Attractive yield pick-up versus developed market bond yields
Source: JP Morgan indices' yields; Bloomberg (as of May 2016)
Challenges and Opportunities in EMD
Our investment team and philosophy
NN Investment Partners has a long-standing and successful track record managing the full spectrum of emerging market debt. We have been at the forefront of dedicated investment product development and have professionally managed hard currency sovereign debt portfolios since 1993, local currency money markets since 1998, hard currency corporate debt since 2003 and local currency bonds since 2007. We have consistently generated attractive risk-adjusted returns for our clients. The investment process focuses on medium-term fundamentals in emerging markets, and puts an emphasis on diversification discipline. The process is seamlessly executed by a team of EMD experts across three regions.
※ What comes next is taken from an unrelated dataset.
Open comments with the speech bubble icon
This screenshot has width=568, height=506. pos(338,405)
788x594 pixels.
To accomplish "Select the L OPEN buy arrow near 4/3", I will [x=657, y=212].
Alpha generation is attributable to our disciplined, consistent and well-structured investment process, which includes ESG criteria. Risk management and performance attribution systems are completely integrated and aligned in our investment decisions. Risk management ensures sufficient diversification and proper allocation of risk across alpha sources and controls beta and ex-ante tracking error. Performance attribution analysis helps us identify our investment decisions and provides useful feedback towards investment process improvements. We are a global multi-site team. With a presence in three major time zones, the team takes advantage of seamless access to local knowledge and market liquidity. At the same time, our experience and expertise allows us to place local views into a global context and extend the universe of alpha sources from local to cross-regional and global. Our activity across the regions provides unrivalled access to superior decision making and alpha capture across the entire EMD universe.